Joshua I Newman Author & Editor

Robert Pitter, PhD, is a professor at Acadia University. His publications have examined sport, physical activity, and society as well as environmental education and organizational theory. He has been published in such journals as Research in Sport and Exercise Quarterly, Quest, Sociology of Sport Journal, International Review for Sociology of Sport, and Journal of Sport and Social Issues.

David L. Andrews is a professor of physical cultural studies in the department of kinesiology at the University of Maryland. He is also an affiliate faculty member in the department of American studies and the department of sociology.

Dr. Andrews' research interests center on contextualizing sport and physical culture in relation to the intersecting cultural, political, economic, and technological forces shaping contemporary society. His latest book is titled Making Sport Great Again? The Uber-Sport Assemblage, Neoliberalism, and the Trump Conjuncture (published by Palgrave). Previous books include Sport-Commerce-Culture: Essays on Sport in Late Capitalist America (published by Peter Lang), Sport and Neoliberalism: Politics, Consumption, and Culture (edited with Michael Silk and published by Temple University Press), The Routledge Handbook of Physical Cultural Studies (edited with Michael Silk and Holly Thorpe and published by Routledge), and Sport, Physical Culture, and the Moving Body: Materialisms, Technologies, Ecologies (edited with Joshua Newman and Holly Thorpe and published by Rutgers University Press). His current book project is titled The Great Moving Right Show: Sport, Political Assemblages, and the Trump Awakening (to be published by Rutgers University Press).
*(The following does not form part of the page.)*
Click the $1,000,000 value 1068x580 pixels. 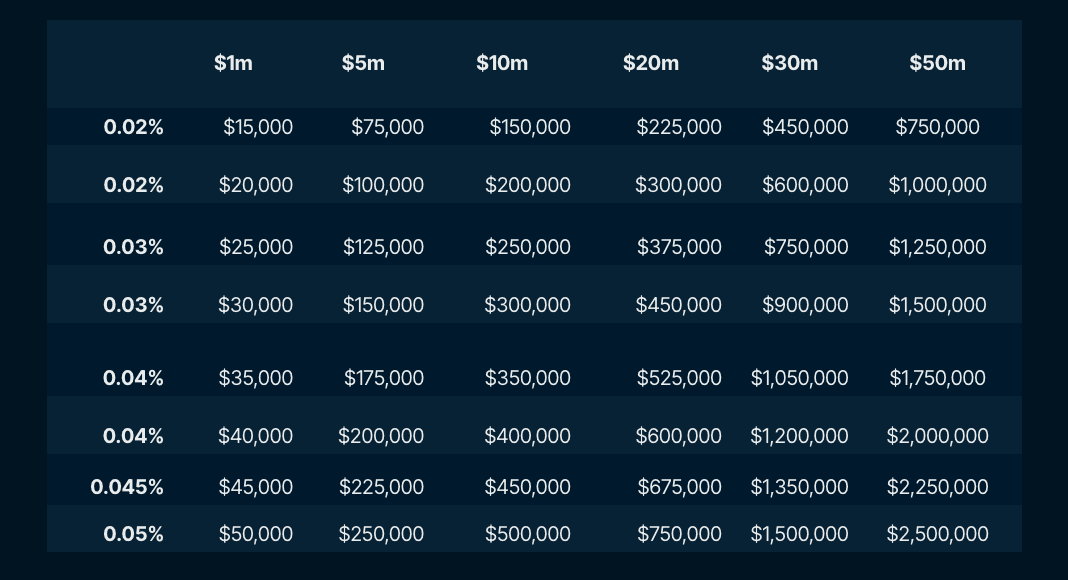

Joshua I. Newman, PhD, is director of the Center for Sport, Health, and Equitable Development and a professor of sport, media, and cultural studies at Florida State University. He is also the doctorate program coordinator and associate chair in the department of sport management. Previously, Newman was a lecturer of sport studies at the University of Otago in New Zealand. In 2017, he served as president and research fellow of the North American Society for the Sociology of Sport (NASSS). He currently serves on the editorial boards of Communication & Sport, International Review for the Sociology of Sport, and Sociology of Sport Journal. Newman’s work has featured in The Society Pages, the Somatic Podcast, and the Global Sport Matters Podcast, and he has done interviews for the Washington Post, Time magazine, BuzzFeed, and the Associated Press.